Stored items
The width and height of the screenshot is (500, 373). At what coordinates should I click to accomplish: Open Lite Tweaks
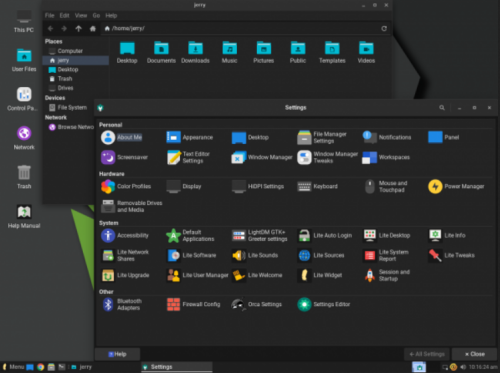pyautogui.click(x=452, y=255)
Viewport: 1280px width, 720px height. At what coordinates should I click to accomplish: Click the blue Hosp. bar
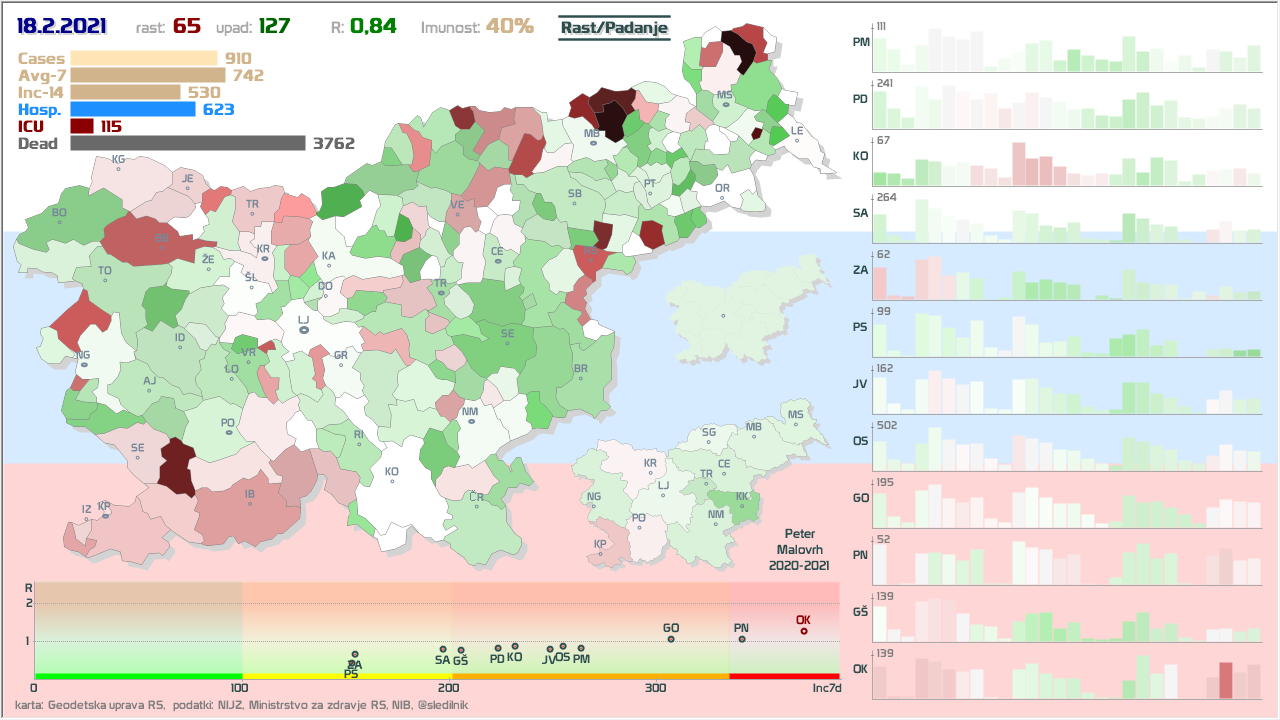133,109
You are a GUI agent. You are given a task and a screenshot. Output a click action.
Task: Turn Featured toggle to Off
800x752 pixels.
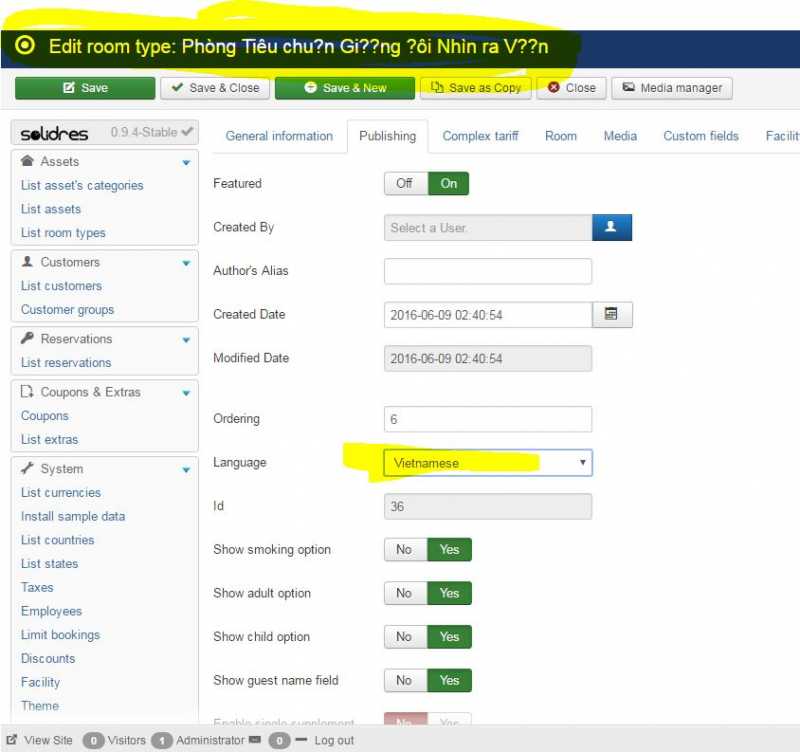(x=404, y=184)
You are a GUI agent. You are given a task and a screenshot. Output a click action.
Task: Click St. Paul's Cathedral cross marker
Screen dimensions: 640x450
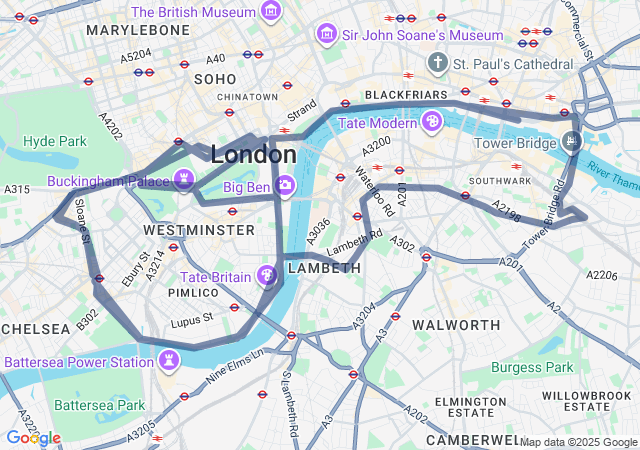pyautogui.click(x=438, y=64)
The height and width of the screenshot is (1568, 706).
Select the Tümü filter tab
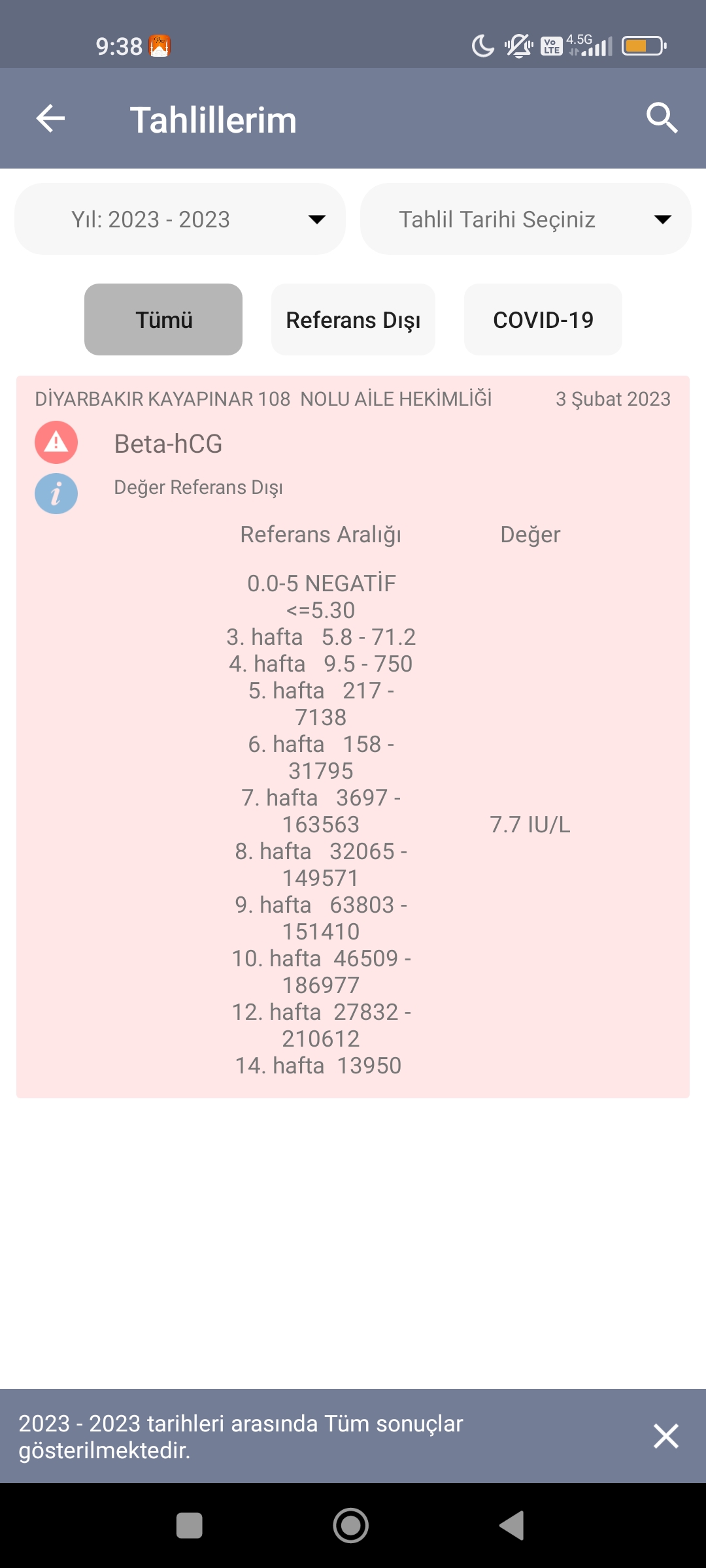tap(163, 319)
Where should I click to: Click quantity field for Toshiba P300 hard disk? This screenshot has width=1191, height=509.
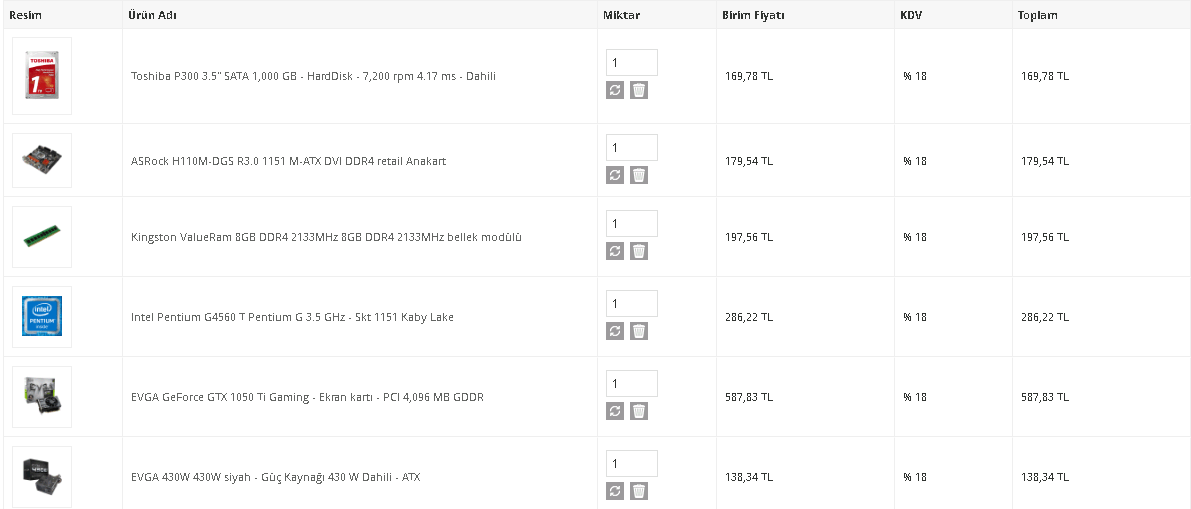coord(631,62)
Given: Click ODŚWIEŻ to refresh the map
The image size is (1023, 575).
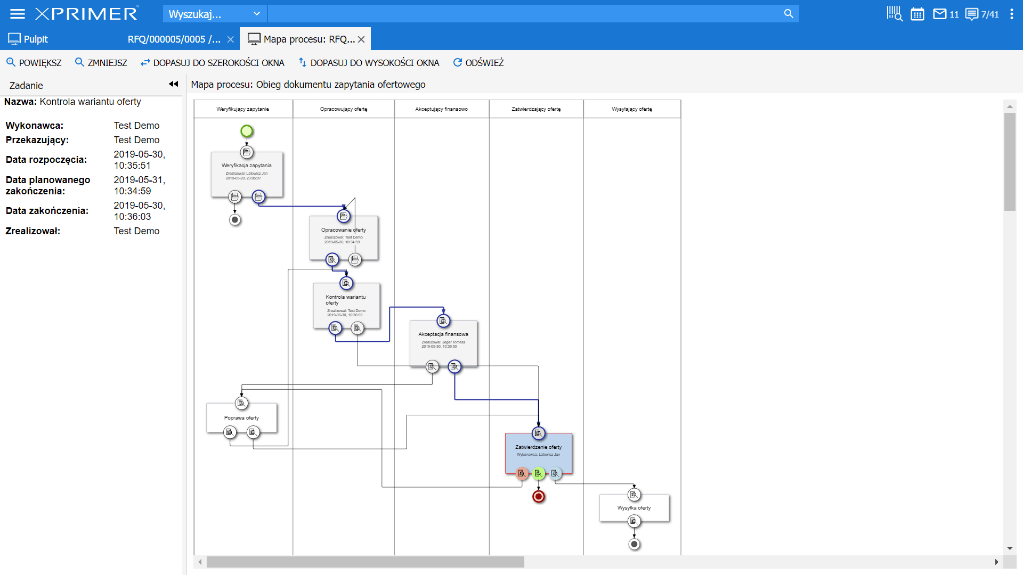Looking at the screenshot, I should pos(478,62).
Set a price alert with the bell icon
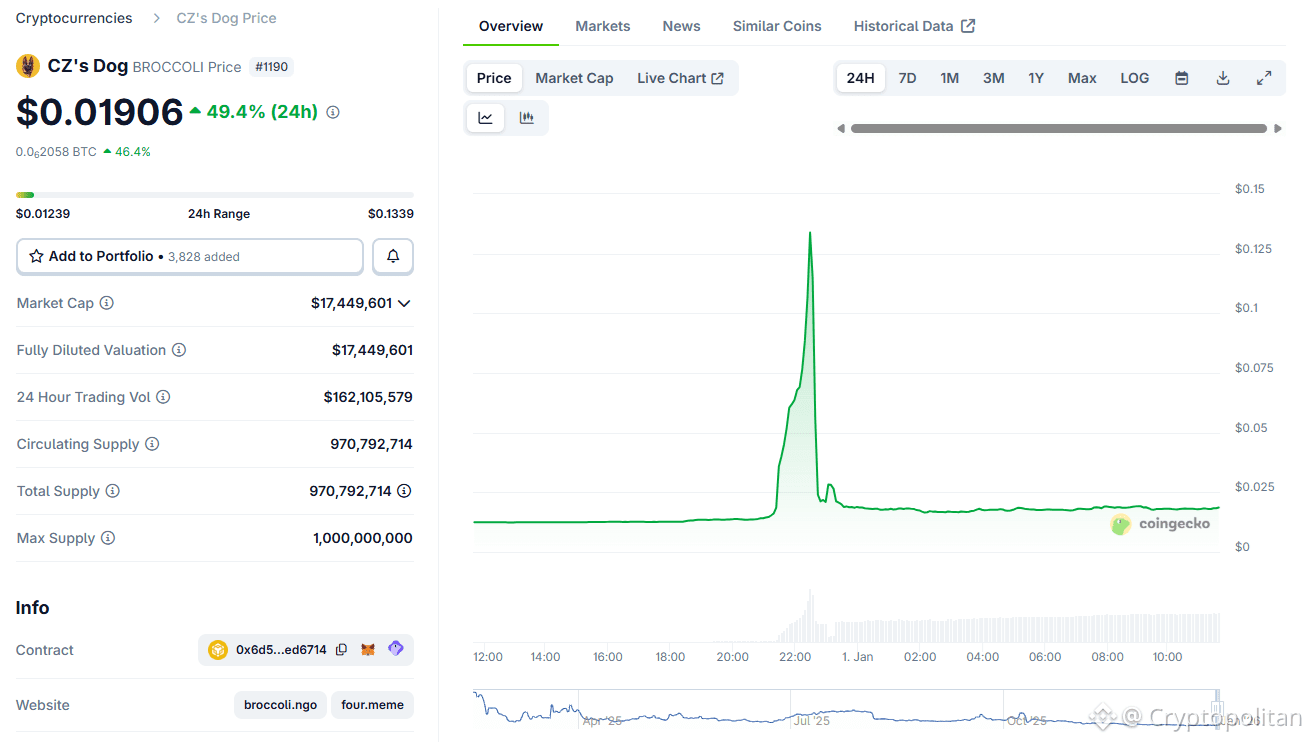The width and height of the screenshot is (1310, 742). tap(392, 256)
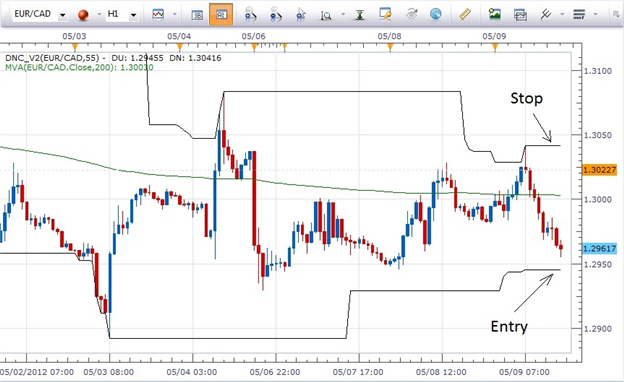Viewport: 624px width, 382px height.
Task: Toggle the chart mode button left of the highlighted one
Action: [x=197, y=15]
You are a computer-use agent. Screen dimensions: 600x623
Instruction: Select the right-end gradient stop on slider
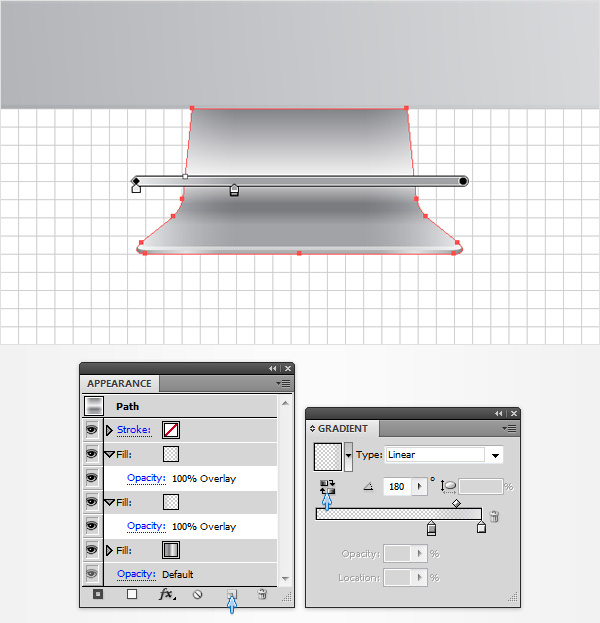[481, 527]
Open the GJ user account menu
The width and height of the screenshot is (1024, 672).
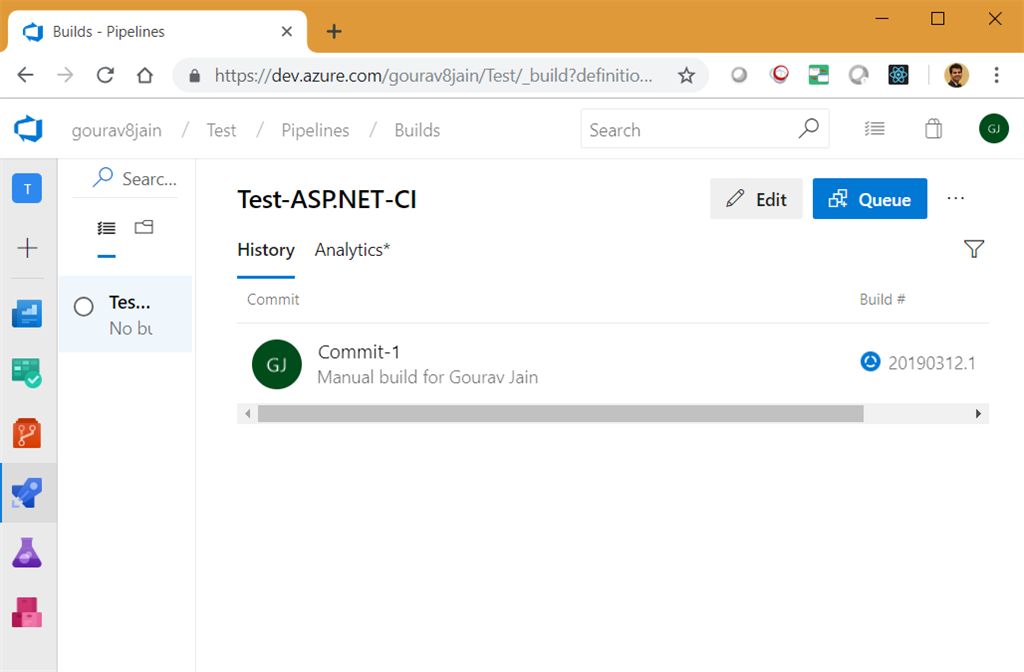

▸ **PROBLEM TO SOLVE**
Could you transcribe the records above exactly, leaving out any pictures?

▸ **RESULT**
The width and height of the screenshot is (500, 373). At what coordinates should I click to accomplish: Open Lite Tweaks
pyautogui.click(x=452, y=255)
Viewport: 1280px width, 720px height. At what coordinates should I click to accomplish: Click the blue Hosp. bar
133,109
You are a GUI agent. You are given a task and a screenshot. Output a click action.
Task: Turn Featured toggle to Off
800x752 pixels.
(x=404, y=184)
You are a GUI agent. You are given a task and a screenshot. Output a click action.
Task: Click St. Paul's Cathedral cross marker
Screen dimensions: 640x450
pyautogui.click(x=438, y=64)
The height and width of the screenshot is (1568, 706).
Select the Tümü filter tab
tap(163, 319)
Where should I click to: Click quantity field for Toshiba P300 hard disk? This screenshot has width=1191, height=509.
coord(631,62)
Given: Click ODŚWIEŻ to refresh the map
The image size is (1023, 575).
Looking at the screenshot, I should pos(478,62).
Set a price alert with the bell icon
The width and height of the screenshot is (1310, 742). tap(392, 256)
Viewport: 624px width, 382px height.
Task: Toggle the chart mode button left of the highlighted one
Action: [x=197, y=15]
You are a computer-use agent. Screen dimensions: 600x623
Instruction: Select the right-end gradient stop on slider
[481, 527]
Open the GJ user account menu
The width and height of the screenshot is (1024, 672).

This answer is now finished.